■ **Records from a dataset**
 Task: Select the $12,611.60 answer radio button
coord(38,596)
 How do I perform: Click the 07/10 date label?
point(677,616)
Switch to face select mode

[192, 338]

==

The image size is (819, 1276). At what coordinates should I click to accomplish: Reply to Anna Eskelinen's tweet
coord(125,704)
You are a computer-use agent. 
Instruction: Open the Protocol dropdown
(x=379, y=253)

--

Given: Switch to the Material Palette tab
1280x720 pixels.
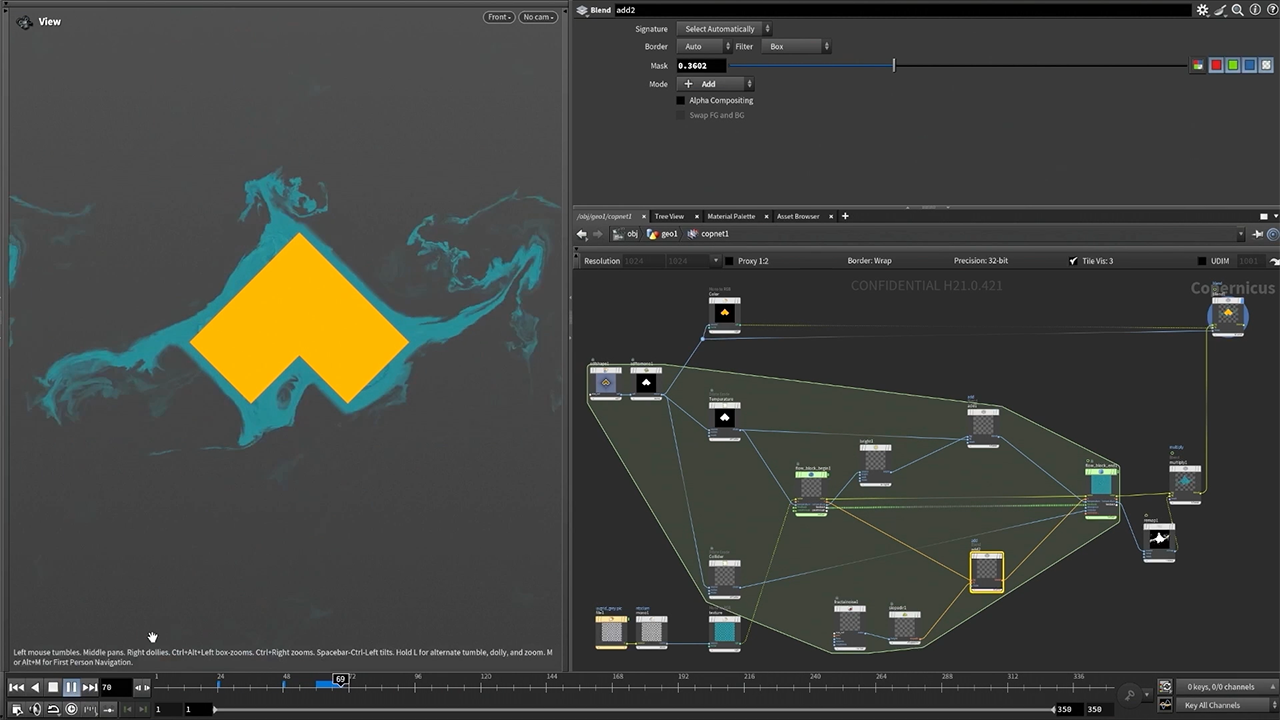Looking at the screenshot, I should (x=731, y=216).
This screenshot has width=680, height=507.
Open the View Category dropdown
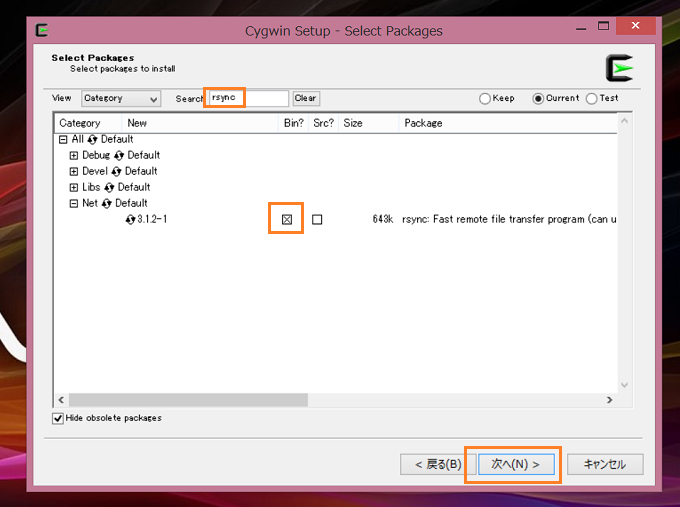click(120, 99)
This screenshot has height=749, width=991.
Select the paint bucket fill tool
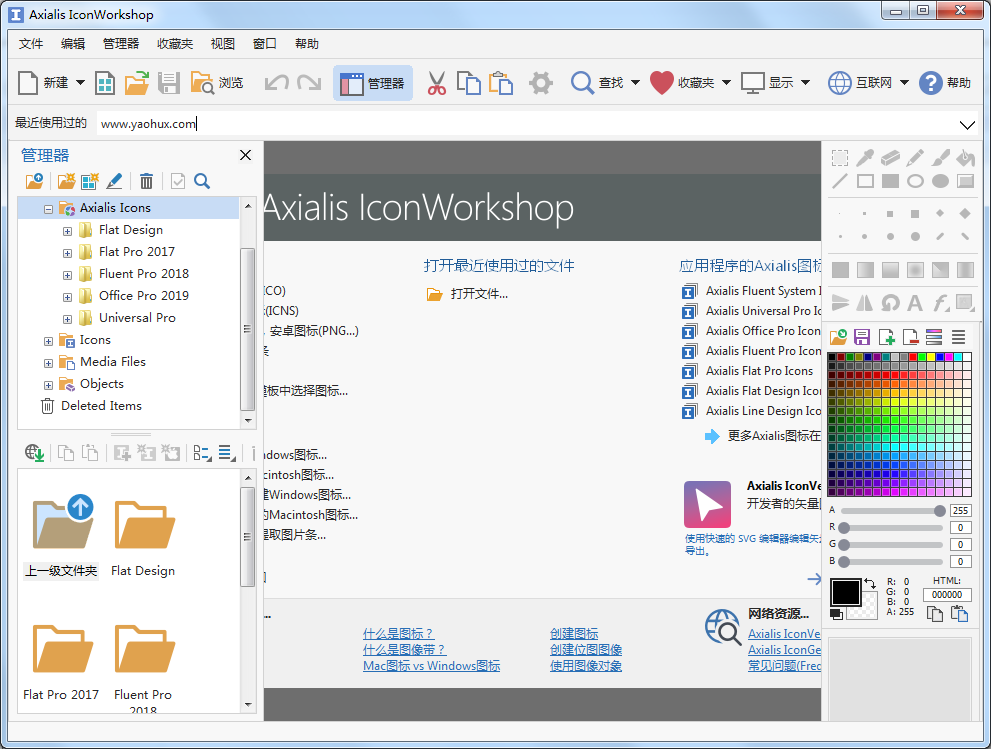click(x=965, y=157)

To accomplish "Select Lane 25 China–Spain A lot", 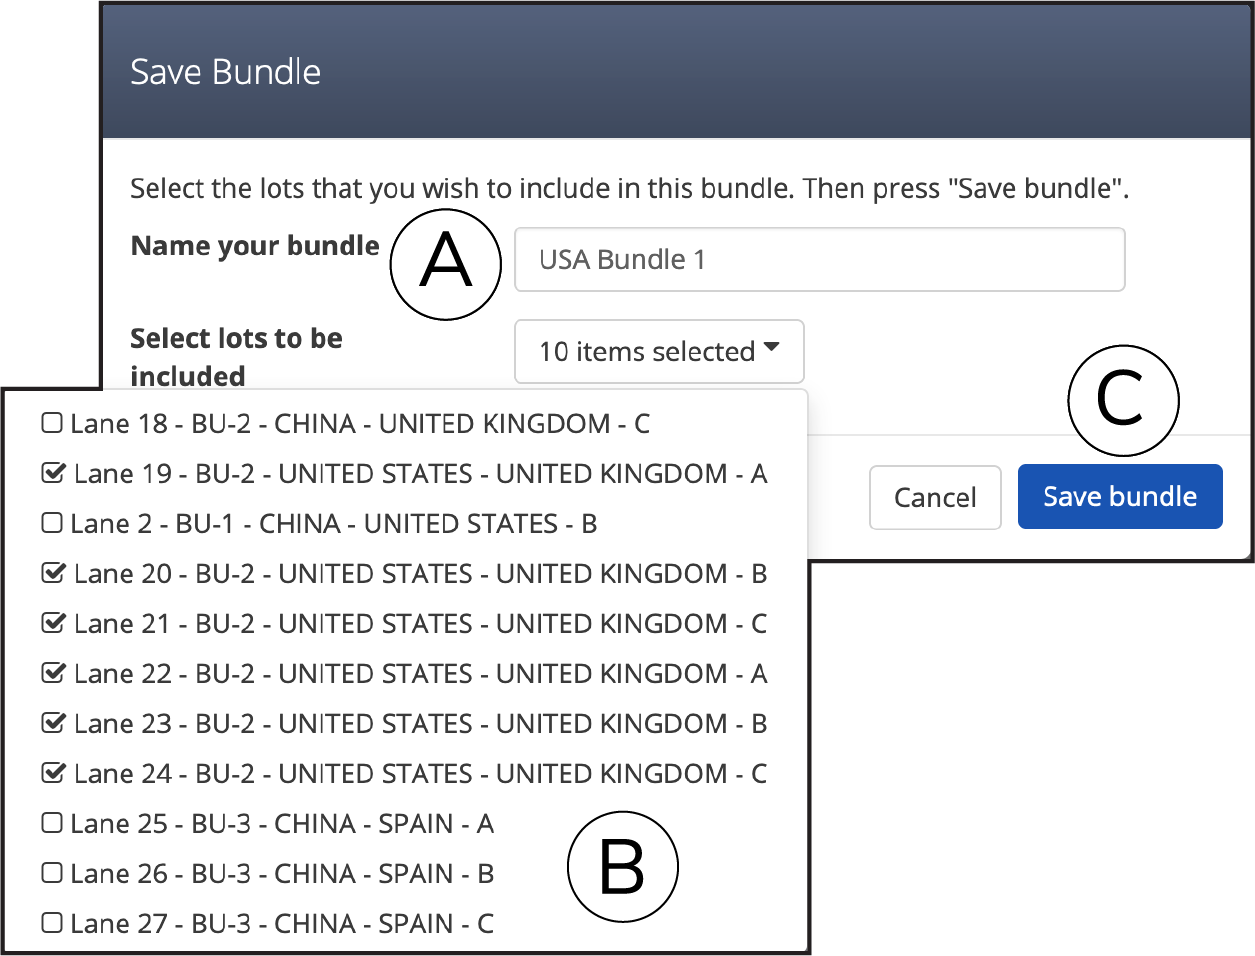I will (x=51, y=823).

■ **Exercise details**
Pick out the lines above containing the word "height", then copy them.

■ **Written solution**
This screenshot has width=680, height=507.
This screenshot has height=749, width=991.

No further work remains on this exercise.